WHAT THIS TASK INVOLVES:
From the line containing "You are a computer-use agent. Viewport: 501px" through the last line of the records below, each line is to be repeated exactly; pictures are to be omitted.

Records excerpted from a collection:
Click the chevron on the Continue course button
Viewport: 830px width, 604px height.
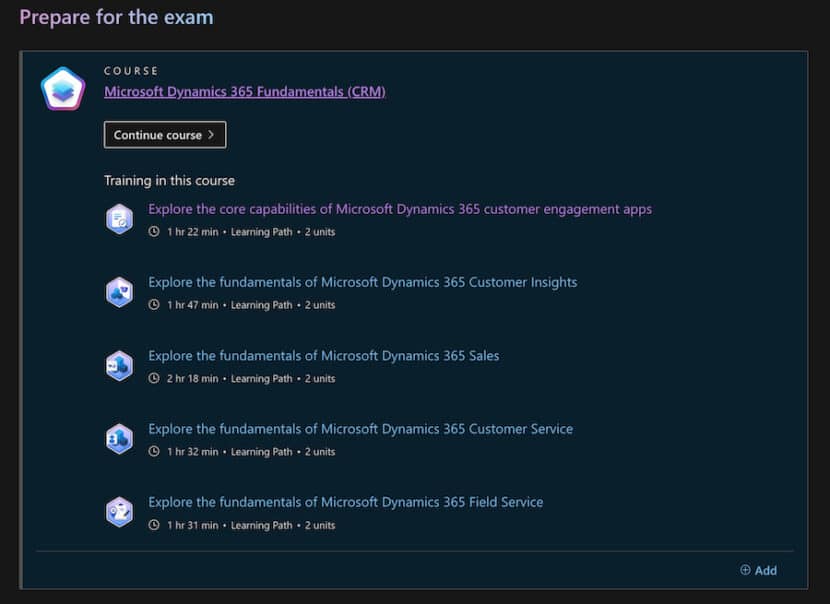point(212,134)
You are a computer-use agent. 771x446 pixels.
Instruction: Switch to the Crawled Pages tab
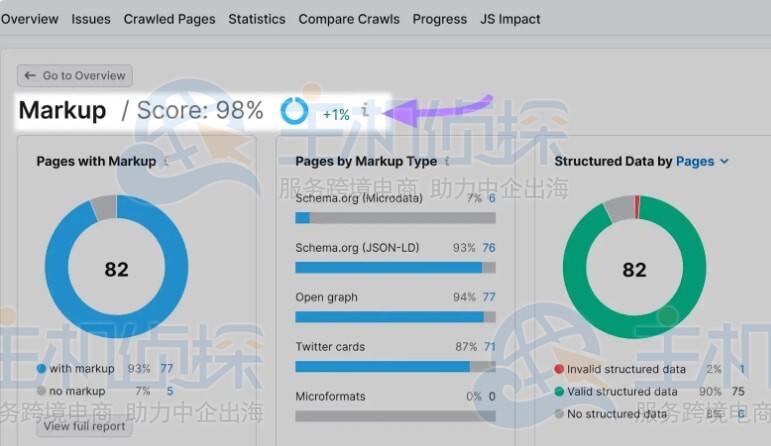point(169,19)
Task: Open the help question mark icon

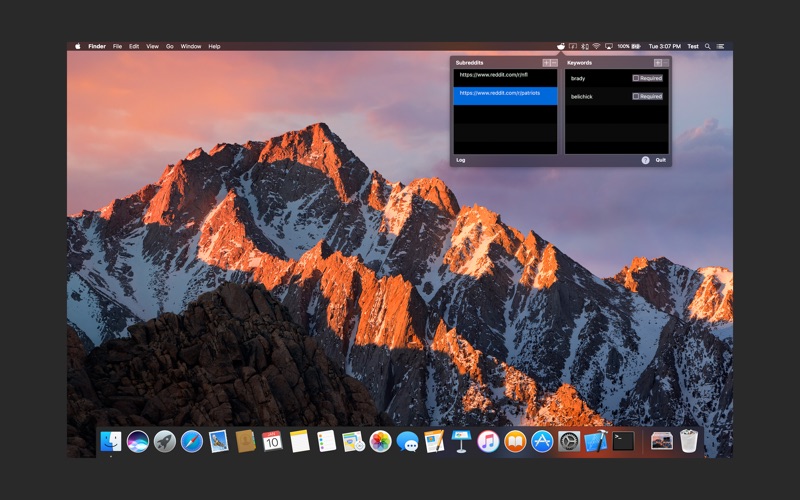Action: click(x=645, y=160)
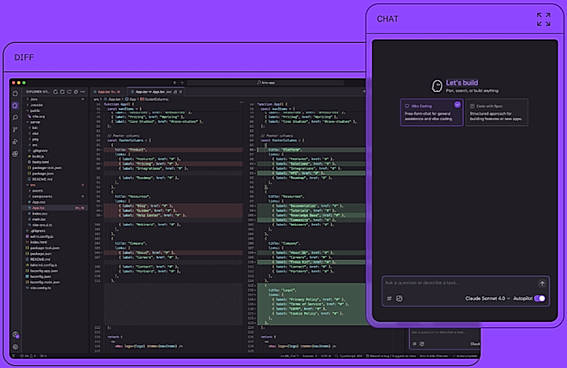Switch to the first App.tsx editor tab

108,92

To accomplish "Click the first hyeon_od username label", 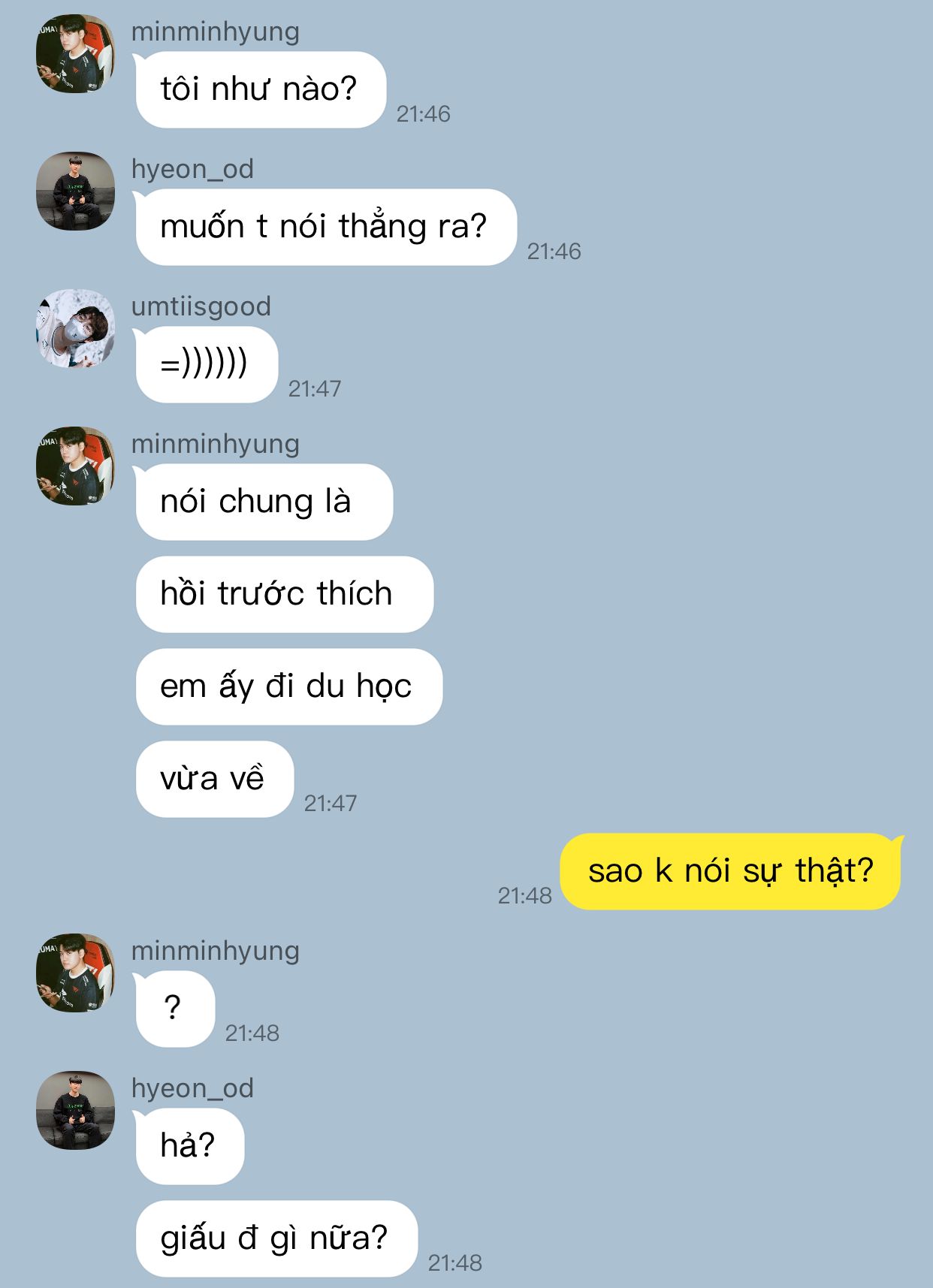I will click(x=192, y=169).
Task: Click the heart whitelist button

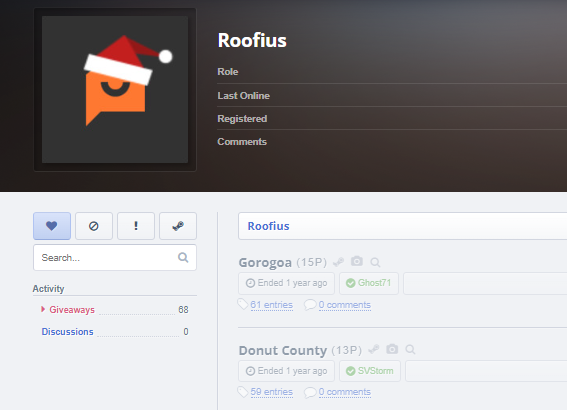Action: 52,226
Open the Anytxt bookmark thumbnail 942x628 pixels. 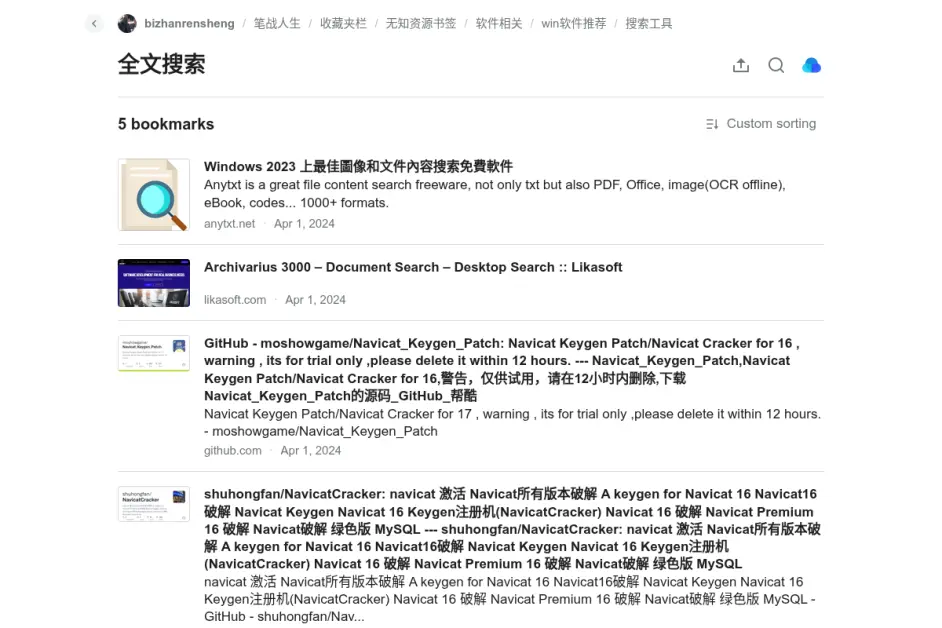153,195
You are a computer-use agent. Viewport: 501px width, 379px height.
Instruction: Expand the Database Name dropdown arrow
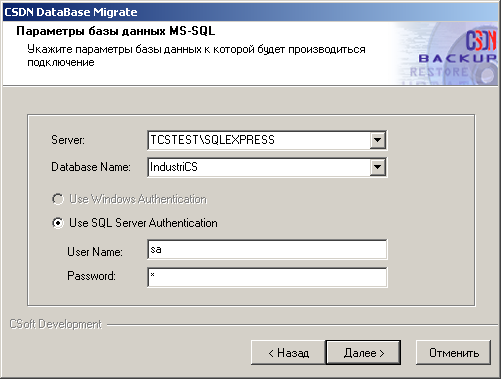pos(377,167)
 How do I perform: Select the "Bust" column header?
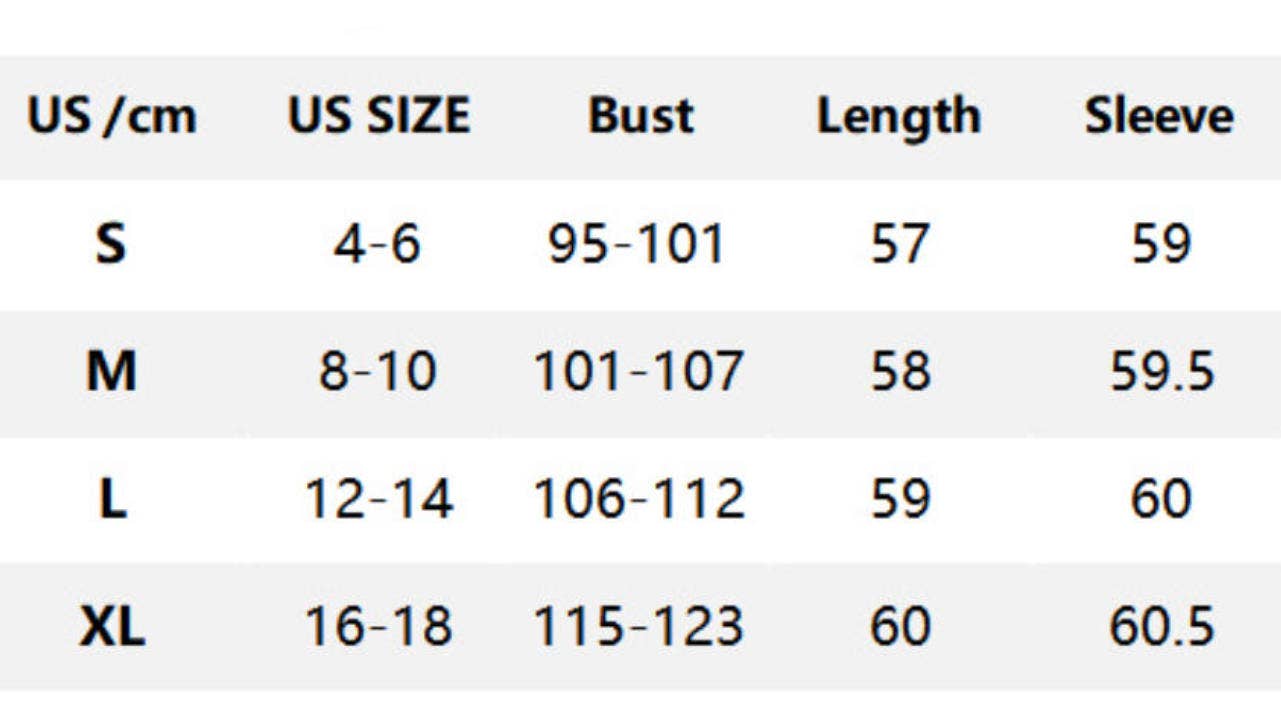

OUTPUT FOR THIS EXERCISE:
You are a computer-use agent. Viewport: 501px width, 379px height.
Instruction: Expand the Database Name dropdown arrow
pos(377,167)
 How do I perform: Select the "Bust" column header?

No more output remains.